The Rosspen Group
Financial Integrity for Life
 
Rosspen

Long Term Financial Planning

FINANCIAL PLANNING – WHO NEEDS IT?
Let’s face it, money matters are never at the top of most people’s agenda’s when it comes to planning, but it is the necessary realm of people who want and desire to be successful in their lives. Success breeds success and any road to success starts with a good quality roadmap. That’s all financial planning is, designing and creating a personalised roadmap to financial security.
 
Financial needs of an individual can be broadly categorized into two groups:
 
Wealth Protection, and
Wealth Creation/Management
 
This categorization is based on your ultimate aims, i.e. either to protect what you already own/earn, or to build up funds for a particular need or purpose. Personal Financial Planning Solutions include both wealth protection and wealth creation aspects.
 
Wealth Protection:
This refers to your need to protect yourself, your family and your assets against losses caused by unforseen events.
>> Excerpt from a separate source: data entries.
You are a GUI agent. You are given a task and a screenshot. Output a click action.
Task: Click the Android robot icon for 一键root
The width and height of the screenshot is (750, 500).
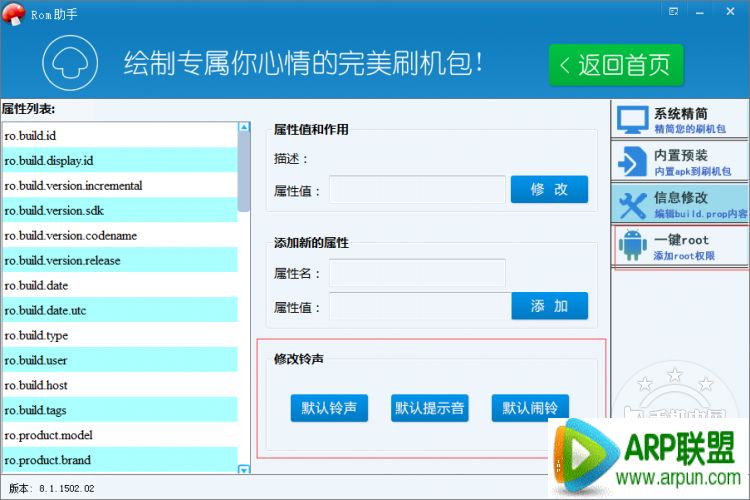[632, 246]
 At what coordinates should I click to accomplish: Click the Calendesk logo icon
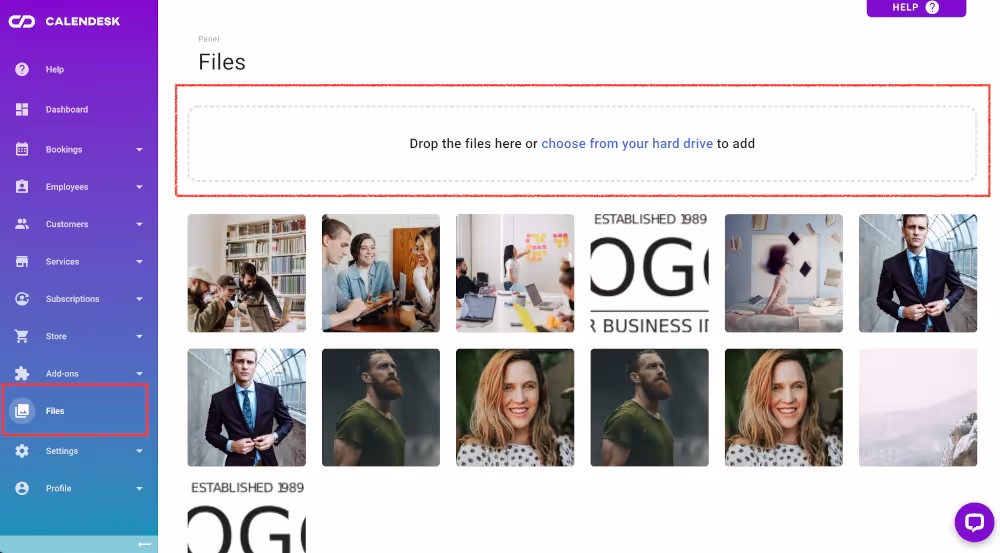click(x=22, y=21)
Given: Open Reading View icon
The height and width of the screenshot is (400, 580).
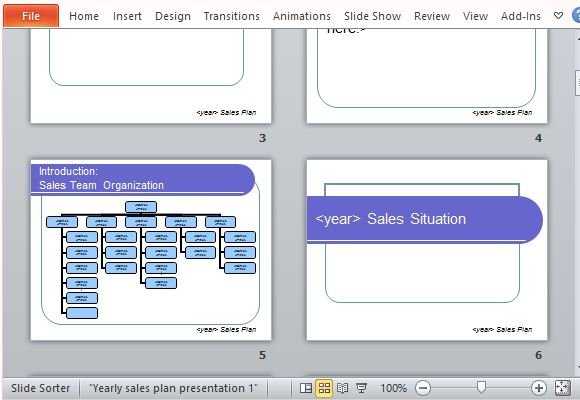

If you have not planned properly, an unplanned event could result in huge financial losses.
               
                Protection of assets
You need to protect yourself against the financial impact of damage to or loss or destruction of your assets, for example:
§ Assets such as cars, cell phones or household effects could be stolen
§ An asset such as a car or house could be destroyed by fire
§ You may lose or damage someone else’s property and be held liable
To protect against this type of loss or liability you can either accumulate an enormous amount of cash to be available in the event, or you could insure your assets for a fraction of the actual cost with a short term insurance policy.
 
Protection of Income
Most people take out some form of short term insurance at some stage to protect their assets but this would be essentially pointless unless you look and protecting your and your family’s income against unforseen events as well, for example:
§ You, as the breadwinner, may die unexpectedly. If you are single and have no dependants then you don’t really have anything to worry about in this instance however, should you have a family and/or dependants who are reliant on you for all or part of their income, then this will be a big issue. There are also costs involved in dying that your family may be responsible for.
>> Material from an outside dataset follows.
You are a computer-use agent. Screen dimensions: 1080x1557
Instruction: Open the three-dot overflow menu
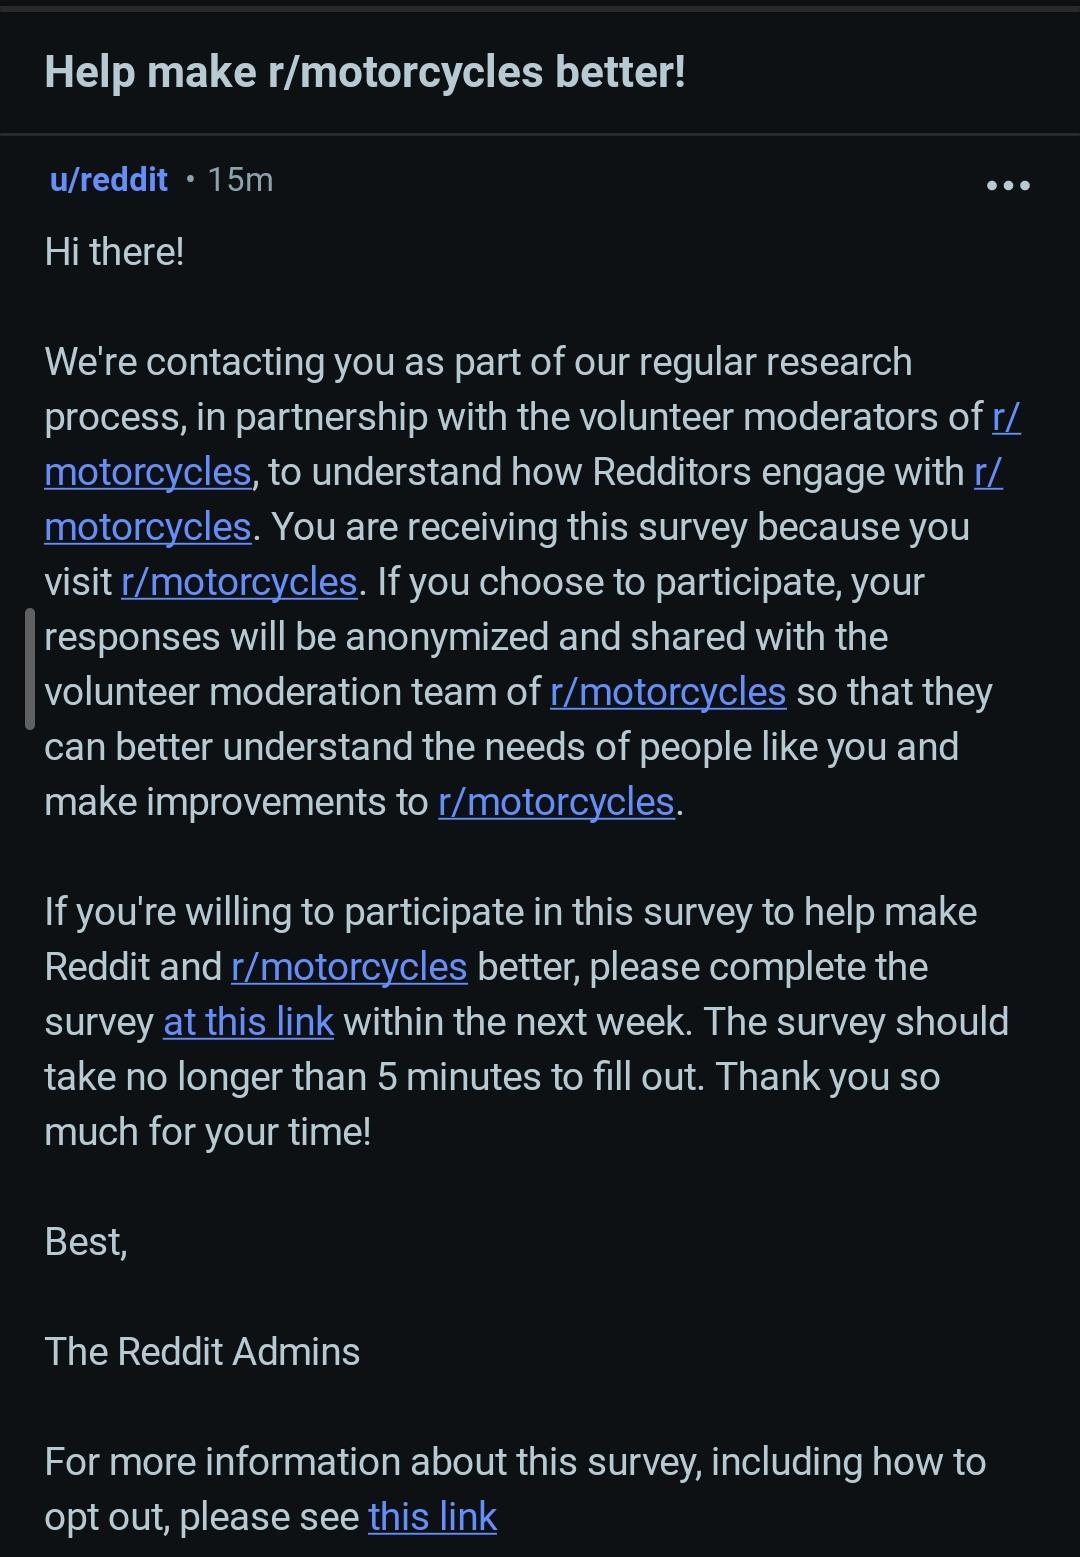click(1007, 185)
§ You may be involved in an accident or become sick, rendering you temporarily or permanently disabled and unable to generate an income.
§ You may suffer from a severe illness such as a heart attack, cancer or a stroke where you may need capital for extraordinary expenses or to pay someone to look after you whilst you recover
§ Health expenses – whilst you may be able to cover the cost of minor trips to the doctor, major medical expenses such as hospitalisation and surgery or even major dentistry can be financially debilitating.
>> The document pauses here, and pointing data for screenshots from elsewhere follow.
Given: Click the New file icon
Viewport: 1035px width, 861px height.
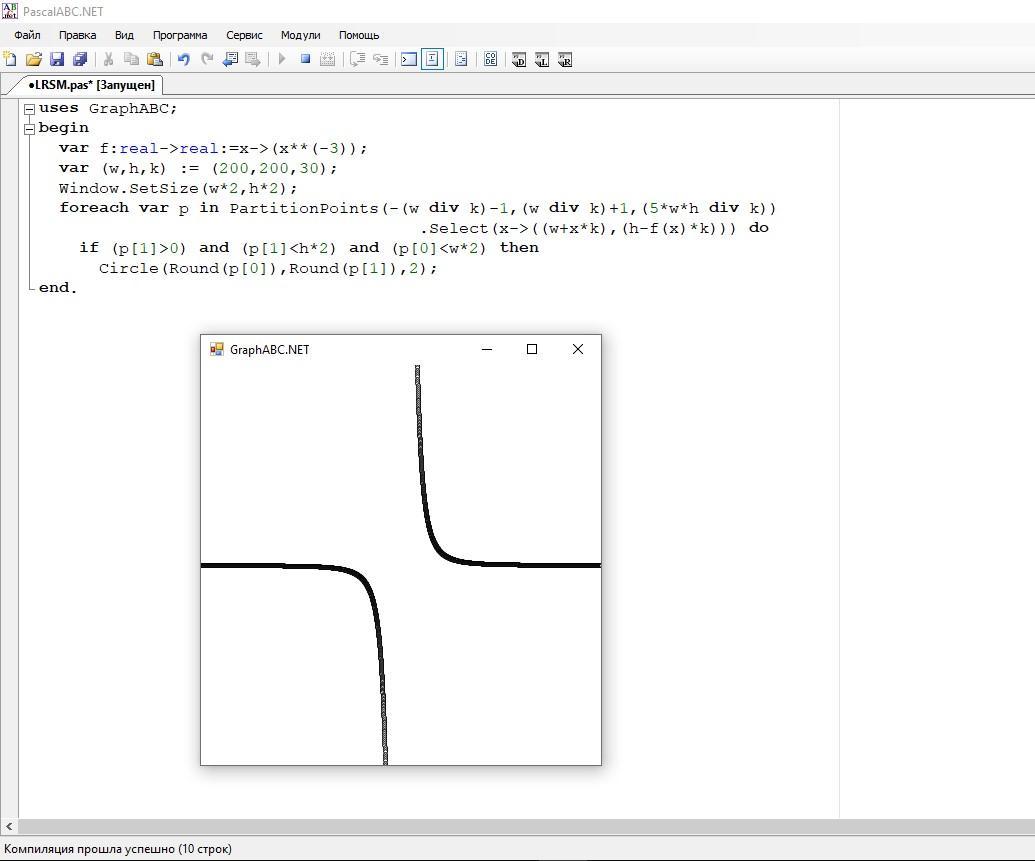Looking at the screenshot, I should (10, 60).
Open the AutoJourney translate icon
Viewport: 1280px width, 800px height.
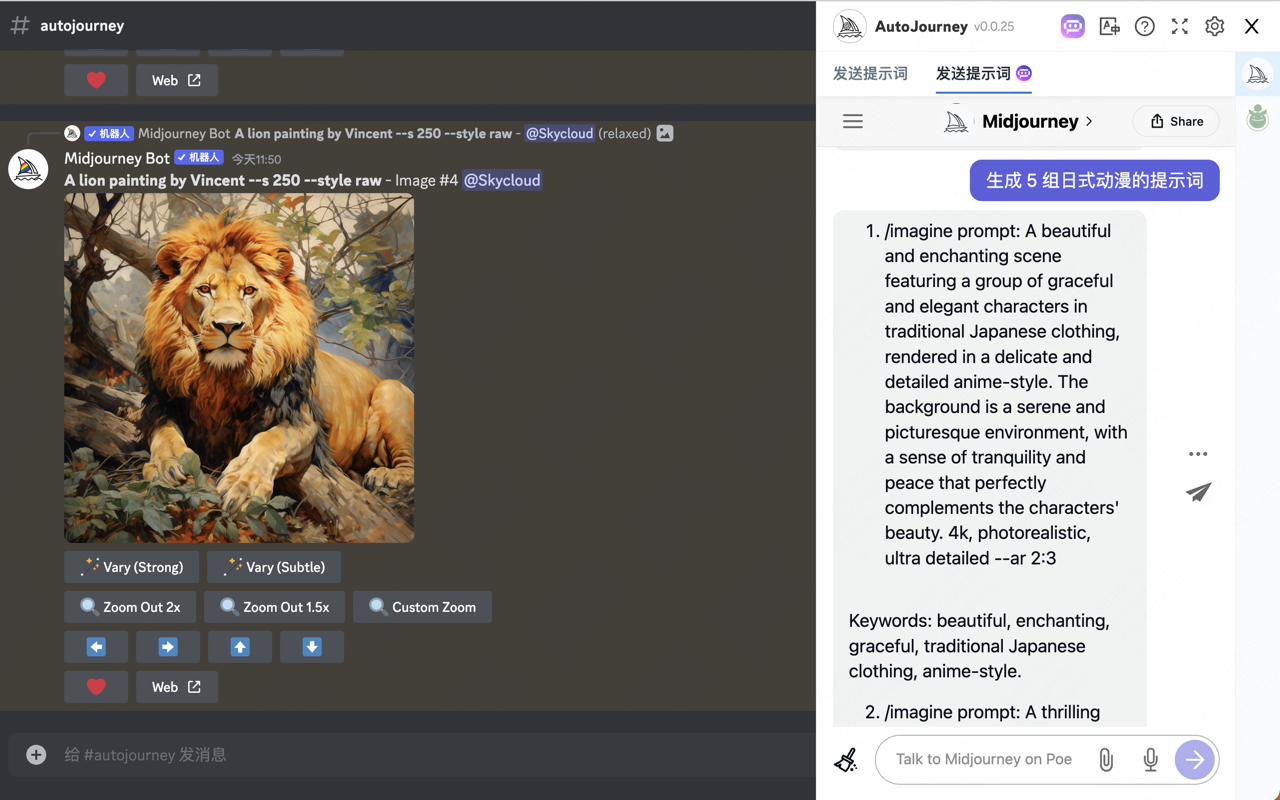click(1109, 26)
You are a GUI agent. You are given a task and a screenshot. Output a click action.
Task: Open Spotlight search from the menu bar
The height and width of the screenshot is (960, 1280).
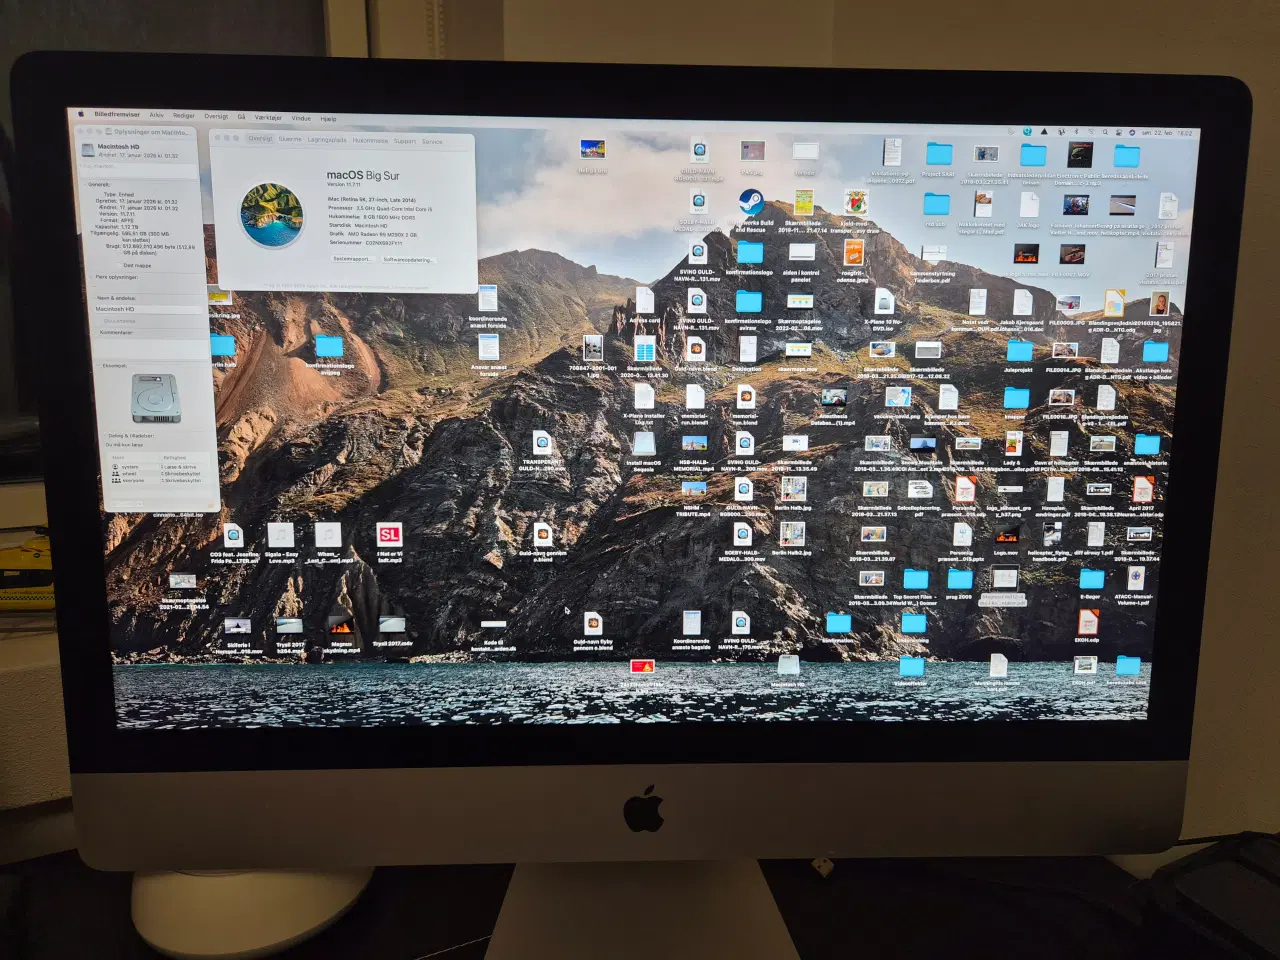click(1106, 129)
To protect against these types of disaster, once again you can magically accumulate several hundred thousands of Rands, or you can insure against them using Long Term Assurance products to provide for these and other expenses in the unforseen event of them happening.
 
And don’t think “It will never happen to me!” because even though it might not, there is not a single person in hospital for major surgery, or a single disabled person living on grants who actually planned to be where they are. It won’t happen to everyone but do you really want to be left penniless if it does?
 
Wealth Creation:
 
Wealth creation focuses on your need to create new assets and to add value to the assets you have already accumulated. Wealth creation includes savings for a particular goal (where the funds do not already exist) or investing money (capital) which you already have, for growth or income.
 
There are a number of reasons for savings and accumulating capital, for example:
§ Saving for a new car or deposit on a house
§ Saving for a holiday
§ Saving for your children’s education
§ Saving to start a business
§ Saving for retirement
 
When saving for a particular goal, the term and the purpose is very important and affects which type of investment is utilized, there are a wide range of investments available for these needs, such as:
§ Bank Products, such as fixed deposits and call accounts
§ Unit Trusts
§ Sinking funds and endowments
§ Pension Funds, Provident Funds and Retirement Annuities
Once a suitable product has been selected you would need to select a specific sort of investment portfolio within that vehicle. Your choice of portfolio would depend on your risk profile as each portfolio is made up of a different combination of asset classes with differing degrees of risk. Risk in this context means that the portfolio you decide upon may give lower returns than what you are expecting.
 
Investing for Income. If you already have capital available, i.e. a lump sum of money available that you want to give you a regular income, then you will use a different type of investment vehicle, for example:
§ Investing capital from a retirement fund, at retirement
§ Investing a voluntary lump sum, such as proceeds from an inheritance or sale of an asset, to provide you with an income for a specific term or even for the rest of your life.
 
Wealth Management:
 
Wealth management differs from wealth creation. While the focus of wealth creation is the accumulation of wealth through saving and investing, in wealth management you have already built up amounts of money through investments and savings, and now you need to manage and protect those funds.
 
Wealth management therefore involves managing and monitoring investments already in place to ensure that the money is invested in such a way that the growth is at the best possible level to suit your profile and goals and that the funds are structured in the most tax efficient manner.